[Excerpted records]

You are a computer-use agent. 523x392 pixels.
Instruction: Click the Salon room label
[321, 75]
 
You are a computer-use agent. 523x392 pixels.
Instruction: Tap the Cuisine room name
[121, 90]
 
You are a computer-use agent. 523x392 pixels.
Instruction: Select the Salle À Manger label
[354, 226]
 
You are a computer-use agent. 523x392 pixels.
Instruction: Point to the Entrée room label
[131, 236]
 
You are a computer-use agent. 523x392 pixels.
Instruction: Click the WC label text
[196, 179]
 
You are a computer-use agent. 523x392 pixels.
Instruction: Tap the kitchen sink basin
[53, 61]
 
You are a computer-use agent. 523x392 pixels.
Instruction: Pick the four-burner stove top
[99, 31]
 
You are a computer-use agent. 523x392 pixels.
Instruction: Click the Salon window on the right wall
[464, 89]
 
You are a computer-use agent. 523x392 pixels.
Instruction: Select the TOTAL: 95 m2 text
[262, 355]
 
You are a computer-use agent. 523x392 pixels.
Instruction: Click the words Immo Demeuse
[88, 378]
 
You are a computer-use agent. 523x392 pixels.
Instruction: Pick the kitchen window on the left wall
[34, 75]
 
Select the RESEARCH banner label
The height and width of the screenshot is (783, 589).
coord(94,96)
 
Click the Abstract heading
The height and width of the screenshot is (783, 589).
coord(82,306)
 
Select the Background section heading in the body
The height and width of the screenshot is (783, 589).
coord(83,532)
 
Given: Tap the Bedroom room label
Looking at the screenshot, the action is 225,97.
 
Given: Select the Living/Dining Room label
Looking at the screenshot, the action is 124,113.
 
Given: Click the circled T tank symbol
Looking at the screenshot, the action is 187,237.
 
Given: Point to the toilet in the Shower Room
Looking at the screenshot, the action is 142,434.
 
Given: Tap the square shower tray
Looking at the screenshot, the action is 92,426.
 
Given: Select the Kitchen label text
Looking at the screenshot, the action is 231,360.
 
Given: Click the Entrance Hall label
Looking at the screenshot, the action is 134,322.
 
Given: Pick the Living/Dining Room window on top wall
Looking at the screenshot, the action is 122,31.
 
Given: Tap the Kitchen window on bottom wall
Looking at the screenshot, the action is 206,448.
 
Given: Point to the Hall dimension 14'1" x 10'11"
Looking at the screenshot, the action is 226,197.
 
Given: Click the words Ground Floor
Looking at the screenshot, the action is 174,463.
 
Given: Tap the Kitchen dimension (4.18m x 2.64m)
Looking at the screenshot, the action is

[Exercise brief]
Render every line of the data above as a JSON list of strings, one string per line, leaving out the blank lines.

[Worked answer]
[
  "You are a computer-use agent. 523x392 pixels.",
  "Instruction: Click the Salon room label",
  "[321, 75]",
  "You are a computer-use agent. 523x392 pixels.",
  "Instruction: Tap the Cuisine room name",
  "[121, 90]",
  "You are a computer-use agent. 523x392 pixels.",
  "Instruction: Select the Salle À Manger label",
  "[354, 226]",
  "You are a computer-use agent. 523x392 pixels.",
  "Instruction: Point to the Entrée room label",
  "[131, 236]",
  "You are a computer-use agent. 523x392 pixels.",
  "Instruction: Click the WC label text",
  "[196, 179]",
  "You are a computer-use agent. 523x392 pixels.",
  "Instruction: Tap the kitchen sink basin",
  "[53, 61]",
  "You are a computer-use agent. 523x392 pixels.",
  "Instruction: Pick the four-burner stove top",
  "[99, 31]",
  "You are a computer-use agent. 523x392 pixels.",
  "Instruction: Click the Salon window on the right wall",
  "[464, 89]",
  "You are a computer-use agent. 523x392 pixels.",
  "Instruction: Select the TOTAL: 95 m2 text",
  "[262, 355]",
  "You are a computer-use agent. 523x392 pixels.",
  "Instruction: Click the words Immo Demeuse",
  "[88, 378]",
  "You are a computer-use agent. 523x392 pixels.",
  "Instruction: Pick the kitchen window on the left wall",
  "[34, 75]",
  "Select the RESEARCH banner label",
  "The height and width of the screenshot is (783, 589).",
  "coord(94,96)",
  "Click the Abstract heading",
  "The height and width of the screenshot is (783, 589).",
  "coord(82,306)",
  "Select the Background section heading in the body",
  "The height and width of the screenshot is (783, 589).",
  "coord(83,532)",
  "Given: Tap the Bedroom room label",
  "Looking at the screenshot, the action is 225,97.",
  "Given: Select the Living/Dining Room label",
  "Looking at the screenshot, the action is 124,113.",
  "Given: Click the circled T tank symbol",
  "Looking at the screenshot, the action is 187,237.",
  "Given: Point to the toilet in the Shower Room",
  "Looking at the screenshot, the action is 142,434.",
  "Given: Tap the square shower tray",
  "Looking at the screenshot, the action is 92,426.",
  "Given: Select the Kitchen label text",
  "Looking at the screenshot, the action is 231,360.",
  "Given: Click the Entrance Hall label",
  "Looking at the screenshot, the action is 134,322.",
  "Given: Pick the Living/Dining Room window on top wall",
  "Looking at the screenshot, the action is 122,31.",
  "Given: Tap the Kitchen window on bottom wall",
  "Looking at the screenshot, the action is 206,448.",
  "Given: Point to the Hall dimension 14'1\" x 10'11\"",
  "Looking at the screenshot, the action is 226,197.",
  "Given: Click the words Ground Floor",
  "Looking at the screenshot, the action is 174,463.",
  "Given: Tap the Kitchen dimension (4.18m x 2.64m)",
  "Looking at the screenshot, the action is"
]